How many lines in these records hold the string "agent"? State only that number.

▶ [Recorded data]
******************************
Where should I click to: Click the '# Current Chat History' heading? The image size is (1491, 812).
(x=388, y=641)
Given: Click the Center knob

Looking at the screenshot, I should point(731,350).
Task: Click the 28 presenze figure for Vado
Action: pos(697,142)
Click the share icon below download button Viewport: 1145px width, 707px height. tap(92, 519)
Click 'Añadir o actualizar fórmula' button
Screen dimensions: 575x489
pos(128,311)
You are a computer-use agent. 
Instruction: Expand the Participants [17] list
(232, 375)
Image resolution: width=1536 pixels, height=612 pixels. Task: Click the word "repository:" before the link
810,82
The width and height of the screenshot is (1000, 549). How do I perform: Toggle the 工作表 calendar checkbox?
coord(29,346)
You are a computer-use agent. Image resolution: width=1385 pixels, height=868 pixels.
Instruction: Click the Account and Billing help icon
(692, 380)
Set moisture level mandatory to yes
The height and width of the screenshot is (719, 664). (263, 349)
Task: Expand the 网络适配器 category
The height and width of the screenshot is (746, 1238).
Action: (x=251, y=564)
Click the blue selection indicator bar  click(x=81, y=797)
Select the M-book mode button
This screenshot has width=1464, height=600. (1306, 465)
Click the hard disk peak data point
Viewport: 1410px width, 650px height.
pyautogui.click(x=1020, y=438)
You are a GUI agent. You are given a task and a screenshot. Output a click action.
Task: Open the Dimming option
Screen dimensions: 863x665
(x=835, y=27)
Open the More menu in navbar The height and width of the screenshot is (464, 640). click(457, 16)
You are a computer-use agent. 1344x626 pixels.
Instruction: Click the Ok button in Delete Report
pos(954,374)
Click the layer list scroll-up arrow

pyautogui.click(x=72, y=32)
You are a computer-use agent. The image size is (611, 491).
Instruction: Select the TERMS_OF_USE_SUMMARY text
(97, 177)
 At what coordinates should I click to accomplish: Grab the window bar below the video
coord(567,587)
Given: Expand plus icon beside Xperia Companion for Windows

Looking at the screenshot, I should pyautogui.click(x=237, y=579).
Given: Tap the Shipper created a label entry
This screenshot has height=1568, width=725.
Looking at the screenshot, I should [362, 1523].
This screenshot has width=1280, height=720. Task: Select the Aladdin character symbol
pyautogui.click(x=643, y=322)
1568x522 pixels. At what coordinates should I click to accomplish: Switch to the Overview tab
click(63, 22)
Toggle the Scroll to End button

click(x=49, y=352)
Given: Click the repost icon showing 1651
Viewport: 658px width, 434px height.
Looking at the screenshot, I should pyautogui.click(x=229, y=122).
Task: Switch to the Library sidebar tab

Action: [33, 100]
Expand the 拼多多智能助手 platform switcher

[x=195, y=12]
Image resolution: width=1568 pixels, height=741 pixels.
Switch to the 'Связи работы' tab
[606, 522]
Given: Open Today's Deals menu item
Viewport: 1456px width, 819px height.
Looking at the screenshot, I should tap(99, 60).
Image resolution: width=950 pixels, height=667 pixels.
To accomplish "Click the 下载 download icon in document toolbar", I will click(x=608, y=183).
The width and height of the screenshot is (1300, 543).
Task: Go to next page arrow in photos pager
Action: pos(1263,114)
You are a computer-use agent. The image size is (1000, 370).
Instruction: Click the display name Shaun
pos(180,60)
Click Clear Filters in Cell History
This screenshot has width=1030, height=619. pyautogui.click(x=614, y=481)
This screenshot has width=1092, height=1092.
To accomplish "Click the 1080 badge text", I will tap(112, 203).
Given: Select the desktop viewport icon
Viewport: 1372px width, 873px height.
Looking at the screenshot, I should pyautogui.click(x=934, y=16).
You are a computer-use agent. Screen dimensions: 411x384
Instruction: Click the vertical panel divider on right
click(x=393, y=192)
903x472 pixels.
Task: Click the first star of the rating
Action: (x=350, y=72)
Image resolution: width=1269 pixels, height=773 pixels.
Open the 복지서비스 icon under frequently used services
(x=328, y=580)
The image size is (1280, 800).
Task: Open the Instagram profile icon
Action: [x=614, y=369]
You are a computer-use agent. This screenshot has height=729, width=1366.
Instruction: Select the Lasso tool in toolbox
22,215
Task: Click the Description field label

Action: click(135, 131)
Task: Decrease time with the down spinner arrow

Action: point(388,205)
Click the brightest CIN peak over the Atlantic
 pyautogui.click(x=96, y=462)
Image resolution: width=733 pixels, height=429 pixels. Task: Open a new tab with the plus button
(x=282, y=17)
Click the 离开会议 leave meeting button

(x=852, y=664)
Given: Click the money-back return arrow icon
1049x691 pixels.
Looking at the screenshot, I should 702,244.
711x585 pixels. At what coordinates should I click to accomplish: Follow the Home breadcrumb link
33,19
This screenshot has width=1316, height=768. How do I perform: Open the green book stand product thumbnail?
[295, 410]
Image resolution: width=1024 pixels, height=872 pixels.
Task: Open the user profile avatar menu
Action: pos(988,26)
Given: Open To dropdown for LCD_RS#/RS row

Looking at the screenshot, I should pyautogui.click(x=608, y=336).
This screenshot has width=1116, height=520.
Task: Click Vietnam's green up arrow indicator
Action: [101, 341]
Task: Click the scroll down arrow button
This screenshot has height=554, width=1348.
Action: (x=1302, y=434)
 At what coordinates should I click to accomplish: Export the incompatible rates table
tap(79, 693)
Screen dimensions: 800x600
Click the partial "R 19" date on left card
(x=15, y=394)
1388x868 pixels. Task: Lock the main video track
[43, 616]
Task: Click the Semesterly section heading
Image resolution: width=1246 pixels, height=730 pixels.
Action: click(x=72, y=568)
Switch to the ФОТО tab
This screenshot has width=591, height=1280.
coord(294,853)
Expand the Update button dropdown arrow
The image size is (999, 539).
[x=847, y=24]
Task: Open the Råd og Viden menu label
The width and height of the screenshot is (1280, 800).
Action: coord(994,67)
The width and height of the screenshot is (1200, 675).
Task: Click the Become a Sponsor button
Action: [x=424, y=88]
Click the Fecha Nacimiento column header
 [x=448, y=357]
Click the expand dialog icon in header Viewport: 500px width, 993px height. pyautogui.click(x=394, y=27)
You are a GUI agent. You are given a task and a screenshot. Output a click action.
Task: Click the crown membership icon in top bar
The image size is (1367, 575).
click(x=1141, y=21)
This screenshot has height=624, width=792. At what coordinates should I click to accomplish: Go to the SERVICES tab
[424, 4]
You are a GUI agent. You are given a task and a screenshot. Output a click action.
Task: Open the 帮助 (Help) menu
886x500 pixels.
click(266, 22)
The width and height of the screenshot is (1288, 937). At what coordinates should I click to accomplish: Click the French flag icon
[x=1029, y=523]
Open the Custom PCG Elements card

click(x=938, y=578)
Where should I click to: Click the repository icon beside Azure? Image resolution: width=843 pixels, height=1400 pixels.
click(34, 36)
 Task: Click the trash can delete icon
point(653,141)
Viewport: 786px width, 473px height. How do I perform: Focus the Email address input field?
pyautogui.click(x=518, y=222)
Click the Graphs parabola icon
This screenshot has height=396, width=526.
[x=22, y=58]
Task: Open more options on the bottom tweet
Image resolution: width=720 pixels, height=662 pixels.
******************************
▶ [Exercise result] 10